• _Required work_
Search the listing for the word "Task" and copy every line where it turns up.

── Data excerpts

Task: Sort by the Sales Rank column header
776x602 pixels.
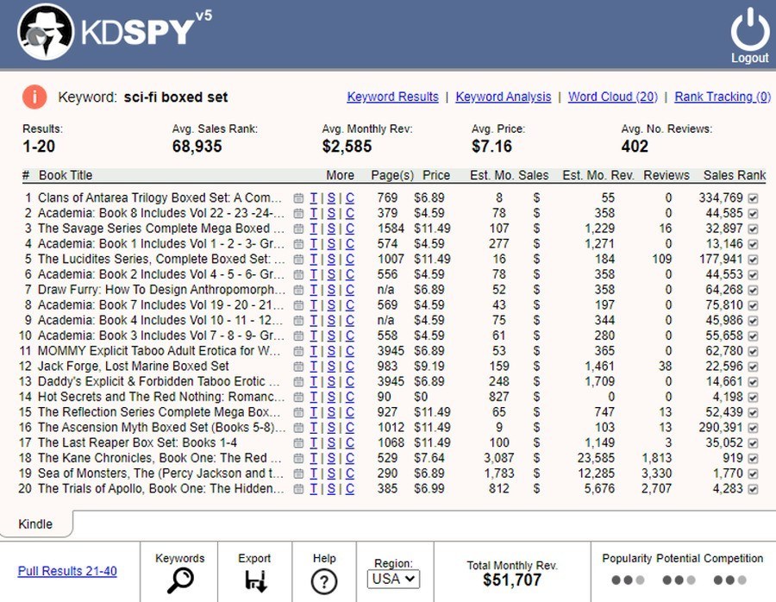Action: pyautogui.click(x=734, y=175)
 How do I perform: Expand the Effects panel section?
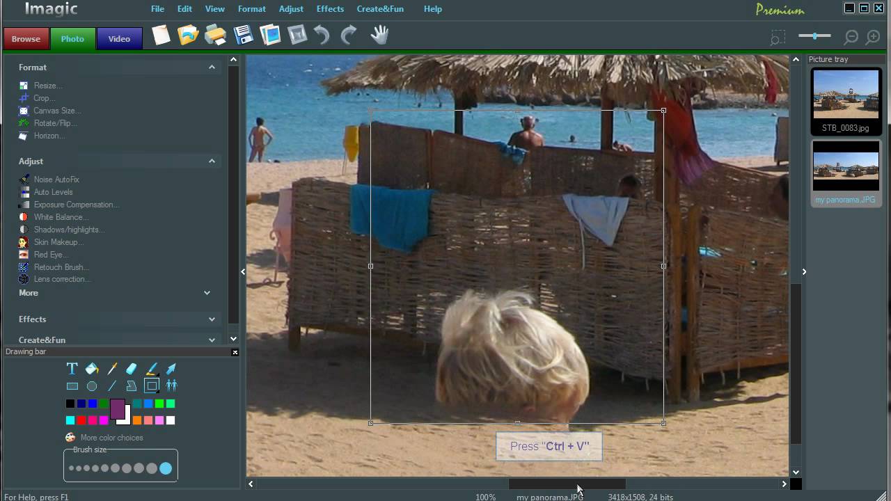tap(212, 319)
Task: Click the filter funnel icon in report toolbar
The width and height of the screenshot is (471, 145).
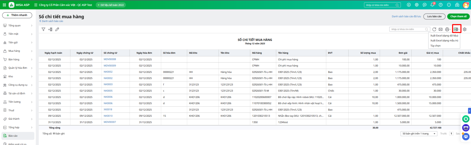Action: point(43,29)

────
── Data excerpts

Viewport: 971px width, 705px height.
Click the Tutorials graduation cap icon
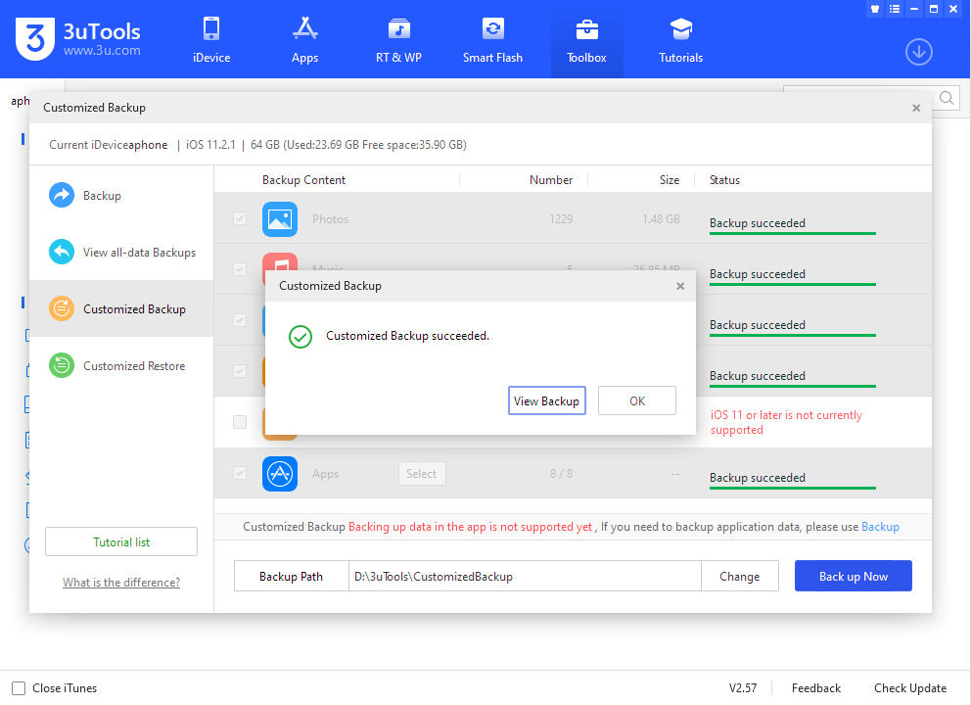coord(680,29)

────

• _Written answer_
Task: Sort by the Sales Rank column header
Task: Click the filter funnel icon in report toolbar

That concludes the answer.